Chapter Contents

Previous

Next
Source Code Conventions

Language Extensions

This section describes extensions to the ISO/ANSI C language implemented by the compiler. Library extensions are described in SAS/C Library Reference, Volume 1 and SAS/C Library Reference, Volume 2. Note that use of these extensions is likely to render a program nonportable.

Embedded $ in identifiers

The dollar sign ($) can be used as an embedded character in identifiers. If the dollar sign is used in identifiers, the dollars compiler option must be specified. As mentioned, use of the dollar sign is not portable because the dollar sign is not part of the portable C character set specified by the C Standard. Also, the dollar sign cannot be used as the first character in an identifier; such usage is reserved for the library.

Comment nesting

The compiler optionally allows comments to be nested. (The C Standard does not sanction this usage.) The comnest compile-time option must be specified to enact comment nesting. When comment nesting is honored, each /* encountered must be matched by a corresponding --> before the comment terminates. This feature makes it easy to comment out large sections of code that contain comments. Thus, sections of debugging code can be removed easily and preserved. Comment nesting is nonportable.

C++ Style Comments

The SAS/C Compiler now supports C++ style line comments.

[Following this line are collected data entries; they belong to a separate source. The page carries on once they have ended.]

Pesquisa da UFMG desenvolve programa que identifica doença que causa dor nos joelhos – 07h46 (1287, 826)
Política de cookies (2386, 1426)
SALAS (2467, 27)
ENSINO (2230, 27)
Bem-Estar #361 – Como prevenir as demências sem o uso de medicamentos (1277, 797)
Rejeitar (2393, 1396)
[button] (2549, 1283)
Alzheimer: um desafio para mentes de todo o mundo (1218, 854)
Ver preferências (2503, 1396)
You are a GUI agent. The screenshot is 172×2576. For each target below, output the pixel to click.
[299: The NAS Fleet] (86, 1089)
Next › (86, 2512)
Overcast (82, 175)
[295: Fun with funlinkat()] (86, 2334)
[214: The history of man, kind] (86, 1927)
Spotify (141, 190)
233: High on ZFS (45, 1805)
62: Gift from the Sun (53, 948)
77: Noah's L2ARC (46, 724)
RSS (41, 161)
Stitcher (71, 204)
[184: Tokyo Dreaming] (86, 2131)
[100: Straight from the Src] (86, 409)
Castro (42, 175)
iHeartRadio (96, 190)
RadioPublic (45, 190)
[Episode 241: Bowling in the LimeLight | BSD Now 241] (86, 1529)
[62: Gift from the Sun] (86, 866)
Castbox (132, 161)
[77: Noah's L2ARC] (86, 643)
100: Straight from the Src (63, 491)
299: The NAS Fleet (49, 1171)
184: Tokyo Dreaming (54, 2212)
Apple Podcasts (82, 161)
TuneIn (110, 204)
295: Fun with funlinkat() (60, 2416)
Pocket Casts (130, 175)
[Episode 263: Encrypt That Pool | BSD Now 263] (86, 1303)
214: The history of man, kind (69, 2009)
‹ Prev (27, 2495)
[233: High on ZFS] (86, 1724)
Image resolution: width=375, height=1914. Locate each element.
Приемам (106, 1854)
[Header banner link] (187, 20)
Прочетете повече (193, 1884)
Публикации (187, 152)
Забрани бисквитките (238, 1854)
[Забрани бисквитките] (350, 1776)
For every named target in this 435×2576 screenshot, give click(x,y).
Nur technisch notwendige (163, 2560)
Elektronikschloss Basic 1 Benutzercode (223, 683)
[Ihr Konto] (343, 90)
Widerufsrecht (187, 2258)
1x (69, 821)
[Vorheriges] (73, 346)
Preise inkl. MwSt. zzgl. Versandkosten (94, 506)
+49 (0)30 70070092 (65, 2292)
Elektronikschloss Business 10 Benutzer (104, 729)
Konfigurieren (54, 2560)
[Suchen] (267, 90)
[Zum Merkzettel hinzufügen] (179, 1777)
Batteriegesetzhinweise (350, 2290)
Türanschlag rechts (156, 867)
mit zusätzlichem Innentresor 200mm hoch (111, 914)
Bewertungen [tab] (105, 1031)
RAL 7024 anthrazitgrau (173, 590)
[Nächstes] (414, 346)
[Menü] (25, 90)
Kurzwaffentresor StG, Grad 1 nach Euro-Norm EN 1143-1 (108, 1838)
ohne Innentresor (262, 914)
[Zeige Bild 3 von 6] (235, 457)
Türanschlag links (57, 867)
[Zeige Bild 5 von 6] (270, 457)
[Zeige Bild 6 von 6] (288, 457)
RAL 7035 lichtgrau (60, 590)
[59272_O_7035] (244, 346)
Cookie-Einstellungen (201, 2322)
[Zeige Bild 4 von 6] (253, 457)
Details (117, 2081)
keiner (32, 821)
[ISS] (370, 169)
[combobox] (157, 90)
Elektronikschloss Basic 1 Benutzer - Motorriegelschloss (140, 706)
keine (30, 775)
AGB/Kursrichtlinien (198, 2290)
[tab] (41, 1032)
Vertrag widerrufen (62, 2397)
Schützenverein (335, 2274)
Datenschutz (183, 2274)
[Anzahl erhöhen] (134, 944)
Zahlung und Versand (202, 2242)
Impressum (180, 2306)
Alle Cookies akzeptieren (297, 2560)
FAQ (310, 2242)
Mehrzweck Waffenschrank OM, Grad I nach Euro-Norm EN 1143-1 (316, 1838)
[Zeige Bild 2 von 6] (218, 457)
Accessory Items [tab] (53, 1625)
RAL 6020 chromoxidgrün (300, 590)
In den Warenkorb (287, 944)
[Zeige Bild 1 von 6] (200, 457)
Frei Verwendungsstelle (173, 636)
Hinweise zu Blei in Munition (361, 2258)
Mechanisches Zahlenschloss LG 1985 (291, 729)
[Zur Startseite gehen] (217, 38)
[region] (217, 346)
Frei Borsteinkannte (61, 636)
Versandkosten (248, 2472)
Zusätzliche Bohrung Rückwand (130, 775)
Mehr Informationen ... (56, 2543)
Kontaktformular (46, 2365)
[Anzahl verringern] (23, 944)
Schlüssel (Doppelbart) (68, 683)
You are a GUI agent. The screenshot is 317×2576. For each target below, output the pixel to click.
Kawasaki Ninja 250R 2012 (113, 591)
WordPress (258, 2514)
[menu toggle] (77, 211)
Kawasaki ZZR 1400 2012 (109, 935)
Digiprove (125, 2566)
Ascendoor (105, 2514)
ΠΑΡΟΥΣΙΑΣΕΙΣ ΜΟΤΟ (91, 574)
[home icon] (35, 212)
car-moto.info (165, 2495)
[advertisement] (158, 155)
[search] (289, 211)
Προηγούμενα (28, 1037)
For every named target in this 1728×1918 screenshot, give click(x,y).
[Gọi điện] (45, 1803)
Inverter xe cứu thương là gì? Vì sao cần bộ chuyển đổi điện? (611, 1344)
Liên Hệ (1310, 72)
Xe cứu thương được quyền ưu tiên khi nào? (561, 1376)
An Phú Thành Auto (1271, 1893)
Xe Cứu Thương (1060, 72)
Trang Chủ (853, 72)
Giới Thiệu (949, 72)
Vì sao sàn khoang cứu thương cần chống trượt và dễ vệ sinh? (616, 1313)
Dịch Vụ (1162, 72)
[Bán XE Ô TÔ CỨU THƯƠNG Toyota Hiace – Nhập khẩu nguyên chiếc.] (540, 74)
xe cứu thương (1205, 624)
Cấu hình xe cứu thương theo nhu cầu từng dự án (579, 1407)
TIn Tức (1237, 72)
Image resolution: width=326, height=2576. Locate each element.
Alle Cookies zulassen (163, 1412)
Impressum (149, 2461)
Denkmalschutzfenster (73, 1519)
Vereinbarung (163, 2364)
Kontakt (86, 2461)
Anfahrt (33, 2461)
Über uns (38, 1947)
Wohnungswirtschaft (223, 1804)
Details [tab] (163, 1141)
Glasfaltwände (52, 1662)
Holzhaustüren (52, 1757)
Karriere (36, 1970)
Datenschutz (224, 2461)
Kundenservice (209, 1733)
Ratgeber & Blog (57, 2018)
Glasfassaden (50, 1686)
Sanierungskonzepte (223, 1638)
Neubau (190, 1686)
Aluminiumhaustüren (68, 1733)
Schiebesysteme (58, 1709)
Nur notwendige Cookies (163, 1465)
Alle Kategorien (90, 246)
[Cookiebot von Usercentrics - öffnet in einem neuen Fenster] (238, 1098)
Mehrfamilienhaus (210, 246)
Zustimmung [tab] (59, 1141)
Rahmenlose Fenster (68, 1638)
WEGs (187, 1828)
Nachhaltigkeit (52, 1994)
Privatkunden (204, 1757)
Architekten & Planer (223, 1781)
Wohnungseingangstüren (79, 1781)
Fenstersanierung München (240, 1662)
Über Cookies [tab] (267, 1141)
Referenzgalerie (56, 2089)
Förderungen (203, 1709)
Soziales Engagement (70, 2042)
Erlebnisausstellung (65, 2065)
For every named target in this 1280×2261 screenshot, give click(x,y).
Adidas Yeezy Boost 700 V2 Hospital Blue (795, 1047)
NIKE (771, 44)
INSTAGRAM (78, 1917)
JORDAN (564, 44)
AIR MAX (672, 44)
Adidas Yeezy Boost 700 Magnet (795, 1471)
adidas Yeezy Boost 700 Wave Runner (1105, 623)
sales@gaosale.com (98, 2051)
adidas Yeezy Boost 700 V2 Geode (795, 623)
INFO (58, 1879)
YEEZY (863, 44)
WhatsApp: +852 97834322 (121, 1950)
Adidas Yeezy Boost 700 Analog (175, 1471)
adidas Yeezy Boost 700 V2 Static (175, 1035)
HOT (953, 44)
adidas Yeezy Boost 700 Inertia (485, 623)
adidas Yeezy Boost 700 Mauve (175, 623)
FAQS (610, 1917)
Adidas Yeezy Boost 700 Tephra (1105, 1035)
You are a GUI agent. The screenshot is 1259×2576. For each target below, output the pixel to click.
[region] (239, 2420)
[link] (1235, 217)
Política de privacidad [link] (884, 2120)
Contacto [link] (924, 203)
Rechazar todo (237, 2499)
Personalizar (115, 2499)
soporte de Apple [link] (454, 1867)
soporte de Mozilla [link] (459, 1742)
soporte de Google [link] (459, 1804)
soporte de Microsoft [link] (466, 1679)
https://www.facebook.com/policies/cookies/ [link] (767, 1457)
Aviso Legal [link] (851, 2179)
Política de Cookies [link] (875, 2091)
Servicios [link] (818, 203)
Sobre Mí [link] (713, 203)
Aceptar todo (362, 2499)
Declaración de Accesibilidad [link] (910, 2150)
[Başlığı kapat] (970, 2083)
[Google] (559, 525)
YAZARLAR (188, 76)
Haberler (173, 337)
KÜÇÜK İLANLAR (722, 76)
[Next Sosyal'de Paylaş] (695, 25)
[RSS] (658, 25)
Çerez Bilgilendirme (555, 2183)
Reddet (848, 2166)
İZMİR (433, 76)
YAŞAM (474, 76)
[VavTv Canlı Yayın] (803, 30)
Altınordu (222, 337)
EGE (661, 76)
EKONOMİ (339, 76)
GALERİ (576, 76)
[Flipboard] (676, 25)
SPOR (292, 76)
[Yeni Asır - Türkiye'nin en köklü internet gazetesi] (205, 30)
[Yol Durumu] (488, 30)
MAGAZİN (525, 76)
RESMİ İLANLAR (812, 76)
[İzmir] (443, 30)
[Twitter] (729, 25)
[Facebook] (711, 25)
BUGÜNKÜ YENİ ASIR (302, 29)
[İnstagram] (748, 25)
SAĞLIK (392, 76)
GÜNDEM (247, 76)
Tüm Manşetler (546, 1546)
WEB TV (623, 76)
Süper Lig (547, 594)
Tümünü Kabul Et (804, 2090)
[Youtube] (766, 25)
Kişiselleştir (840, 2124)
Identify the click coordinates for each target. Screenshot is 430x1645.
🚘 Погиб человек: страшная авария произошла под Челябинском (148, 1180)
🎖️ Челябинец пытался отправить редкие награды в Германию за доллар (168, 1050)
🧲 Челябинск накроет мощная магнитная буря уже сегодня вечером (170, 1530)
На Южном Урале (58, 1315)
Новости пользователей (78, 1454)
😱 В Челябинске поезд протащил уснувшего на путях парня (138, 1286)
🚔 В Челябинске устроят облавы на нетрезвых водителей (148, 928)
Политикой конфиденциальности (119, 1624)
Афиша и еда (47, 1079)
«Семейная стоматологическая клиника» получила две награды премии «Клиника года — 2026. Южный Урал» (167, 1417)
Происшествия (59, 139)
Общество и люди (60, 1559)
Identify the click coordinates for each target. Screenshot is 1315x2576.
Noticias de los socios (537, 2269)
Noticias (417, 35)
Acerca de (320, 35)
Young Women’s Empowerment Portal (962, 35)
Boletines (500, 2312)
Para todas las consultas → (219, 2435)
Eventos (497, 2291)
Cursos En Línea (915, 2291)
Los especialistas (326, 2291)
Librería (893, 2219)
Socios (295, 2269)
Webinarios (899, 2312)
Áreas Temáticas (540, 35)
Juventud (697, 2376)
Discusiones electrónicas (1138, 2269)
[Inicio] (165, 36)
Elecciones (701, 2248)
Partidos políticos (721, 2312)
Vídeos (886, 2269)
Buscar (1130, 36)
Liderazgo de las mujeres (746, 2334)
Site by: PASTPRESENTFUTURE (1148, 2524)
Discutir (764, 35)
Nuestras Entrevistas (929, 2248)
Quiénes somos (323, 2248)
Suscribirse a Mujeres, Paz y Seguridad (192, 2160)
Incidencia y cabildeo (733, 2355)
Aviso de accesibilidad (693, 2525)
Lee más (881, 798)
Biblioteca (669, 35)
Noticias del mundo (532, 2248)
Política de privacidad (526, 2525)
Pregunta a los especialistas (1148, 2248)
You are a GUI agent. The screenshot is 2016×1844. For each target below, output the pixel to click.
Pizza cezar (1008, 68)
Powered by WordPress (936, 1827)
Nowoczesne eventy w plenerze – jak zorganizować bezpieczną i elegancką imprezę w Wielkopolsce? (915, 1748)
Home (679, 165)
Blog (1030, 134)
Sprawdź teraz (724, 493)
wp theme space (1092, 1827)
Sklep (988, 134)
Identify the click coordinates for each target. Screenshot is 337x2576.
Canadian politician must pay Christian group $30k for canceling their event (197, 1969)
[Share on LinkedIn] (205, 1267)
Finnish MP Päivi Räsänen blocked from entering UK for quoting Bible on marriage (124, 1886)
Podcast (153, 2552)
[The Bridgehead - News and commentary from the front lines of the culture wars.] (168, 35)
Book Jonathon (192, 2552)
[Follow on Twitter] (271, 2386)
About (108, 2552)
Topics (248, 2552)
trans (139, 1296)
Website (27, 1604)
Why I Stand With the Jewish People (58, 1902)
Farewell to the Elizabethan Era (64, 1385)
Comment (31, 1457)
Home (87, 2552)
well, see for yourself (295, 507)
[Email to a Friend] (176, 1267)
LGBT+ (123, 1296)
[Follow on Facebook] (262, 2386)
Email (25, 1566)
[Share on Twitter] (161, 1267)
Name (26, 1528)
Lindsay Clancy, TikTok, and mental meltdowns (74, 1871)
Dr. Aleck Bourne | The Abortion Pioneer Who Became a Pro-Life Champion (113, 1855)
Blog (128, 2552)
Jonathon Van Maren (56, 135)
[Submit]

A line comment starts with two forward slashes and goes to the end of the line. An example of the new comment extension is:

     // This is a comment line

Note:    This support is turned off if the strict compiler option is used.  [cautionend]

Specifying floating-point constants in hexadecimal

An extended format for floating-point constants enables them to be specified in hexadecimal to indicate the exact bit pattern to be placed in memory. A hexadecimal double constant consists of the sequence 0.x, followed by 1 to 14 hexadecimal digits. (If there are fewer than 14 digits, the number is extended to 14 digits on the right with 0s.) A hexadecimal double constant defines the exact bit pattern to be used for the constant. As an example, 0.x411 has the same value as 1.0. Use of this feature is nonportable.

Function pointer formats

The compiler supports two function pointer formats: local and remote. A remote function pointer is indirect; it points to an 8- or 12-byte area containing the address of the function code as well as the address of the extern (and possibly static ) data associated with the load module. A local function pointer is direct; it is simply the address of the function code. No other addresses are needed. In 370 object code terminology, a local function pointer is a V-type address constant.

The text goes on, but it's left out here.